Unsurprisingly, this legal fight has been ugly. Senator Menendez and his legal team have accused the prosecution of gross misconduct in the grand jury investigation, of “misapplying” and “making up from whole cloth” certain legal standards, and “disparaging defendants’ motives and defense counsel.” The prosecution, for its part, has accused the Senator’s camp of deploying “vituperation” instead of substance and of advancing “false factual premises and specious legal reasoning.”

The latest iteration of this saga is taking place at the appellate level, where the Third Circuit recently heard oral arguments on Senator Menendez’s assertion that his actions on behalf of Dr. Melgen are entitled to immunity under the U.S. Constitution’s “Speech or Debate” Clause (an argument the trial court rejected). The Speech or Debate Clause provides that “for any Speech or Debate in either House, [Members of Congress] shall not be questioned in any other Place.” Like many legislative immunity clauses in other countries, the Speech or Debate Clause was born in part out of a desire to protect legislators from political prosecution for the views they express when legislating, and to encourage free and informed debate.

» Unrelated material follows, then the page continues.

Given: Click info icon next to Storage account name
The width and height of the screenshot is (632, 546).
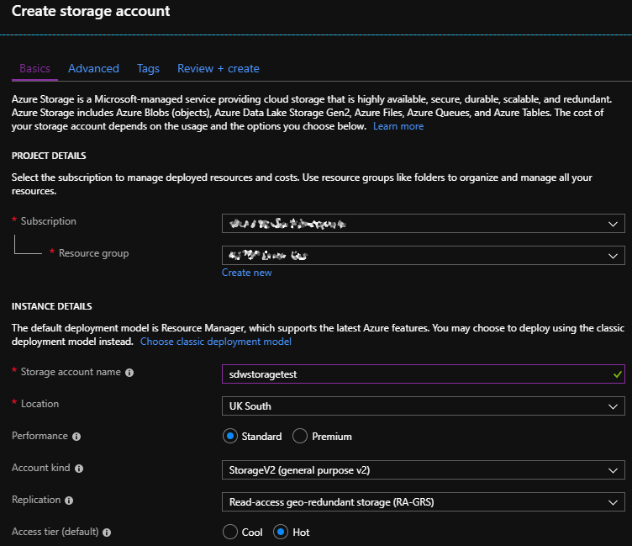Looking at the screenshot, I should click(129, 372).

U.S. courts have interpreted the Clause quite generously over the years, reading it to cover not only actual speeches and debates, but also other “legislative acts” (such as voting on legislation, authorizing an investigation by a Congressional Committee, preparing reports, and holding hearings). Senator Menendez, however, argues for an even broader understanding of the conduct that qualifies as “legislative acts” shielded by the Clause. These arguments should be rejected. Not only are Senator Menendez’s claims legally dubious under existing precedents, but, if accepted, they would also hamstring the prosecution of classic quid pro quo corruption.